[What to do]
Repeat the first line of the listing and each line after it, exactly, through the line containing "Screen dimensions: 800x450".

[Data to use]
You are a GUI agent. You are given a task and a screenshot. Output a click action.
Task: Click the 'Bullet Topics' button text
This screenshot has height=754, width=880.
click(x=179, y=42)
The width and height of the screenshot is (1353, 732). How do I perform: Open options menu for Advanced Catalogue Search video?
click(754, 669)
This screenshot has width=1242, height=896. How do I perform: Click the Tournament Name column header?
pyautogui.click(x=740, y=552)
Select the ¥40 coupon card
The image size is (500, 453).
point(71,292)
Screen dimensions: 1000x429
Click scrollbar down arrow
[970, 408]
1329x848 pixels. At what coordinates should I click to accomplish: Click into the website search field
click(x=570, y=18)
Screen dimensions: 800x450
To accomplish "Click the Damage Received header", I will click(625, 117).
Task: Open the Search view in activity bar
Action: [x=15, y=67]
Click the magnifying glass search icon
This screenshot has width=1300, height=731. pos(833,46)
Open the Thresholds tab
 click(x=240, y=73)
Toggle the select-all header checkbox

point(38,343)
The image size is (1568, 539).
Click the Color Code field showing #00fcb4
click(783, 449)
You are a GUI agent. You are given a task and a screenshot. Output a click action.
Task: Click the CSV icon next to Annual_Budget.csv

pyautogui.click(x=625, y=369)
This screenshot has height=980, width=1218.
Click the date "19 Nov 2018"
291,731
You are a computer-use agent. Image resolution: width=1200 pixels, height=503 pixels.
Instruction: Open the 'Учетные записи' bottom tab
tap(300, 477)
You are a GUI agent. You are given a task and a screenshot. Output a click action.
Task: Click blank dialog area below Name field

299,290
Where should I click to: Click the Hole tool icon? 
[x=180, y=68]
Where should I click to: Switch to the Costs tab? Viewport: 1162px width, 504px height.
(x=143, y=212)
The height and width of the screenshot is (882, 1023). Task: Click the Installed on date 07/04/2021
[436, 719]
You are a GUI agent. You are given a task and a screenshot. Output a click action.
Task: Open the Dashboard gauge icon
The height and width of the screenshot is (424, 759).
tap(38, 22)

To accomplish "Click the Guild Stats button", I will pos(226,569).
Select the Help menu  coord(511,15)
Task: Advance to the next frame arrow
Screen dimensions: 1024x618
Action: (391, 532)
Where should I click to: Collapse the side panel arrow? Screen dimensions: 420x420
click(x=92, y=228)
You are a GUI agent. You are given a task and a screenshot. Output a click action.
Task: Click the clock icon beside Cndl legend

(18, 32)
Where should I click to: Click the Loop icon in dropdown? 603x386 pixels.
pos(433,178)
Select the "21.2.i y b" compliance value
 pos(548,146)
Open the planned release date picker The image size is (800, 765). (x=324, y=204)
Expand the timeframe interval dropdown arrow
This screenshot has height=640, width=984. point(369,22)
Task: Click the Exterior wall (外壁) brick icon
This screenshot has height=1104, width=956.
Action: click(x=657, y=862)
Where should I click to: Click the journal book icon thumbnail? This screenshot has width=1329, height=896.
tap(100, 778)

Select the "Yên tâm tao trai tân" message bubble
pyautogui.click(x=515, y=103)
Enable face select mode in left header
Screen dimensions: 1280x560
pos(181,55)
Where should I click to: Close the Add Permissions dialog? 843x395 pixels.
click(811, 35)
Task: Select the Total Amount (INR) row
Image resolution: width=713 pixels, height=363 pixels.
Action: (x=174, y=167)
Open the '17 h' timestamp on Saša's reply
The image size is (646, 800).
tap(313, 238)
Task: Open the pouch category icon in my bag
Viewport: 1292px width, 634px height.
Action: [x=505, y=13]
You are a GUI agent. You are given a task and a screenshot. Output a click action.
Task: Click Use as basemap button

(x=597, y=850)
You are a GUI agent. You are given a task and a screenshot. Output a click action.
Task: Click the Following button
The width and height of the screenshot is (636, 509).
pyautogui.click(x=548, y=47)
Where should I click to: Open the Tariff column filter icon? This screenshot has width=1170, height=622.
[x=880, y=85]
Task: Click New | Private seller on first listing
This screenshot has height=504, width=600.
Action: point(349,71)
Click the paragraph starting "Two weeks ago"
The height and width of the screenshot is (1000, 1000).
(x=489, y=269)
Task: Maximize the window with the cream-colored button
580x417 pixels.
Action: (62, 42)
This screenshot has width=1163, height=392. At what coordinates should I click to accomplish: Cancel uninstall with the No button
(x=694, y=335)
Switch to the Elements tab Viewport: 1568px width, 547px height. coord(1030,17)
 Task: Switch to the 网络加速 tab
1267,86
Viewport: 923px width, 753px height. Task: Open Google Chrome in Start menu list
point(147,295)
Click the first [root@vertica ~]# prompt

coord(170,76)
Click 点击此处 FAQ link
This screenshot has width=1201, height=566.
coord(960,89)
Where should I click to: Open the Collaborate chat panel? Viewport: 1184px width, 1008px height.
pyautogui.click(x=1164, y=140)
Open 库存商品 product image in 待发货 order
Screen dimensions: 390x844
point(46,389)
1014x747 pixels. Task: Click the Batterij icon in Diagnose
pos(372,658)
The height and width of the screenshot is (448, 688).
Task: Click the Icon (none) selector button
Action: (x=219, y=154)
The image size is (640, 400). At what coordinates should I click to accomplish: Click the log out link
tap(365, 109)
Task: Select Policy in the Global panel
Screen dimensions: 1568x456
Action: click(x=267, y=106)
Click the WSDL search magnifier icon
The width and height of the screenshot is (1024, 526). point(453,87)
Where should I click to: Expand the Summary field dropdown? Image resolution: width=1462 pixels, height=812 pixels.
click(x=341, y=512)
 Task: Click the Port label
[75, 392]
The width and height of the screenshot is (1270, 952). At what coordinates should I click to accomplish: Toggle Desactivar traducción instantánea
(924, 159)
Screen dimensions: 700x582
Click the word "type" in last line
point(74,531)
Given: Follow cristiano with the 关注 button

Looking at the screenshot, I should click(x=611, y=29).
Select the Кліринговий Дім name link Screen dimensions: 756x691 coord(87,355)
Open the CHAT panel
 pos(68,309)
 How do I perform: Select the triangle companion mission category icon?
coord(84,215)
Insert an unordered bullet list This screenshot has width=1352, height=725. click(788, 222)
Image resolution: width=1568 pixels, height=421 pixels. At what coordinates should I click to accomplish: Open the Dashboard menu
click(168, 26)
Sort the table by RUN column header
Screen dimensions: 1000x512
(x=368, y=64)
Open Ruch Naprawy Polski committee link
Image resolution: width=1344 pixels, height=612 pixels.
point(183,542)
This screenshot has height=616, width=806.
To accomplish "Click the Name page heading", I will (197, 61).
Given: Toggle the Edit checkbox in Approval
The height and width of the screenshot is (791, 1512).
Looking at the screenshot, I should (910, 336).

[Problem solution]
You are a GUI agent. You are given a task and a screenshot. Output a click action.
Task: Click the 'Bullet Topics' button text
This screenshot has height=754, width=880.
click(x=179, y=42)
The width and height of the screenshot is (1353, 732). How do I perform: Open options menu for Advanced Catalogue Search video?
click(754, 669)
This screenshot has width=1242, height=896. How do I perform: Click the Tournament Name column header?
pyautogui.click(x=740, y=552)
Select the ¥40 coupon card
The image size is (500, 453).
point(71,292)
Screen dimensions: 1000x429
Click scrollbar down arrow
[970, 408]
1329x848 pixels. At what coordinates should I click to accomplish: Click into the website search field
click(x=570, y=18)
Screen dimensions: 800x450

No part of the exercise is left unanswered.